Dari aspek hukumnya dapat menjadi bahan pertimbangan bagi penegak hukum
untuk menentukan apakah klien tersebut dapat dirujuk ke Rumah Sakit untuk
mengikuti Perawatan / Rehabilitasi oleh karena gangguan psikotik yang timbul
sebagai akibat komplikasi dari kecanduannya, atau yang bersangkutan harus
direhabilitasi dirumah tahanan / Balai Rehabilitasi karena klien tidak berpotensi
mengalami gangguan psikotik.
2. Hal mengenai evaluasi terhadap normalitas gen NQO2 setelah diterapi, ini
mendasari dari beberapa kajian yang menguji normalitas gen sebelum dan
sesudah Terapi dan Rehabilitasi, artinya diusulkan untuk melihat perubahan dari
rendahnya ekspresi mRNA dan kadar protein sebelum di Terapi dan Rehabilitasi,
apakah ada perubahan menjadi tinggi setelah di Terapi dan Rehabilitasi.

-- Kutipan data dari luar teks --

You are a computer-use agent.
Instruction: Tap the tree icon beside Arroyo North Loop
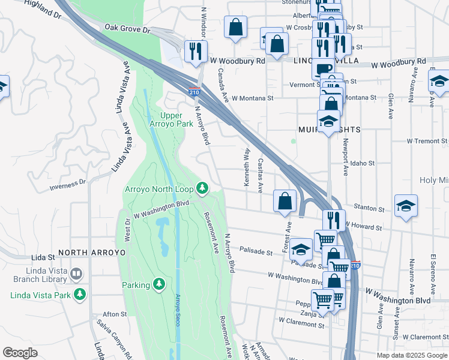(202, 188)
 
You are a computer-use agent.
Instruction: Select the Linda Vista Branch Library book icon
(76, 275)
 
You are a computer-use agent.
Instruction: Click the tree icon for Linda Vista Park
(79, 295)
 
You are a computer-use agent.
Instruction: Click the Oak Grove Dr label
(127, 28)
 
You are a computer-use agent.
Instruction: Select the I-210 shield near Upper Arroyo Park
(194, 91)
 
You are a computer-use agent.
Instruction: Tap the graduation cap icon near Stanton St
(406, 205)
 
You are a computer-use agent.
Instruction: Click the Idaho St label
(363, 163)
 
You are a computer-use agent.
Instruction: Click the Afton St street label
(115, 314)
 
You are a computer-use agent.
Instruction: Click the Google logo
(20, 353)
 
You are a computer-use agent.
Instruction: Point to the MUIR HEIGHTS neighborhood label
(330, 130)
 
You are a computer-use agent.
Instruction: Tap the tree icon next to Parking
(158, 284)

3. Klien yang mengalami gangguan psikotik dapat dipertimbangkan untuk diberikan
terapi tambahan berupa suplemen yang mengandung antioksidatif karena kita
ketahui gangguan Metamfetamin Psikotik (MAP), salah satu penyebabnya ialah
stres oksidatif. Hal ini terjadi karena gen NQO2 mengalami disfungsi sehingga
tidak dapat melakukan fungsi detoksifikasi secara normal, sehingga dapat
dipertimbangkan untuk pemberian anti oksidan untuk meminimalisir efek ROS
tersebut. (sumber: Eni Widayati “Oxidasi Biologi, Radikal Bebas dan Antioxidan” Bagian
Kimia-Biokimia FK Unisula Semarang).